Ciò che rende questo film una gemma nascosta non è solo la sua capacità di mescolare gore ben realizzato con momenti di autentica tensione narrativa, ma anche il modo in cui anticipa i talenti che avrebbero definito la carriera successiva di Jacob Elordi. Guardare la sua performance in “Unprotected” oggi, dopo aver assistito alla sua trasformazione in attore di straordinaria versatilità, offre una prospettiva unica su come il giovane interprete stesse già esplorando le zone d’ombra della condizione umana.
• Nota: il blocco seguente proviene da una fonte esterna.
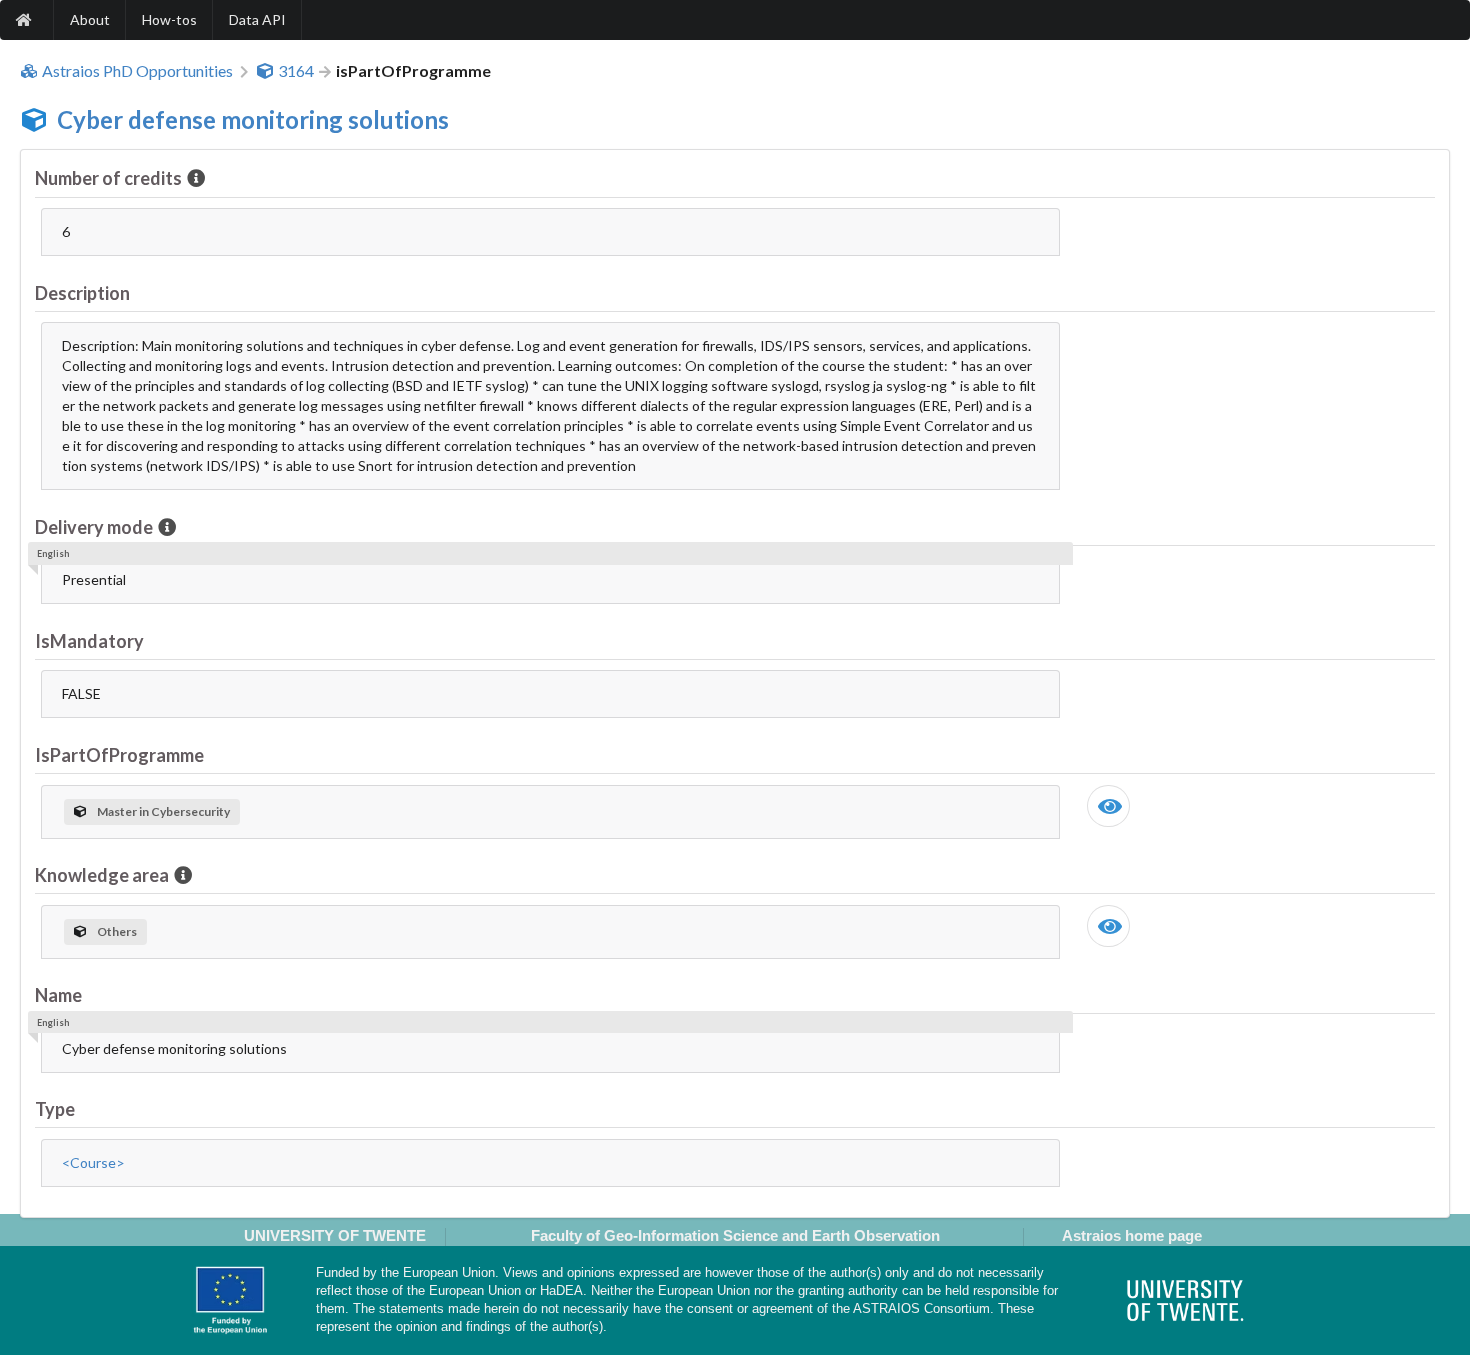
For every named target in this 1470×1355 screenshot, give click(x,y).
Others (117, 931)
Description (82, 293)
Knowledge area (102, 875)
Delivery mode (94, 527)
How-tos (169, 19)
The Mortuary Collection è un film che celebra l’assurdità sincera del genere, che non ha paura di sporcarsi le mani con viscere e fluidi corporei, ma che mantiene sempre uno sguardo consapevole sulla propria natura di intrattenimento pulp. E in un’epoca in cui l’horror cerca spesso di legittimarsi attraverso il dramma elevato, c’è qualcosa di rinfrescante in un’opera che abbraccia senza vergogna la propria identità di racconto moralmente didascalico ma visivamente sconvolgente.
Il 97% su Rotten Tomatoes non è solo un numero: è il riconoscimento di un’opera che, nonostante le sue imperfezioni evidenti, riesce a intrattenere, sorprendere e occasionalmente disturbare con una sicurezza che molti horror contemporanei possono solo invidiare.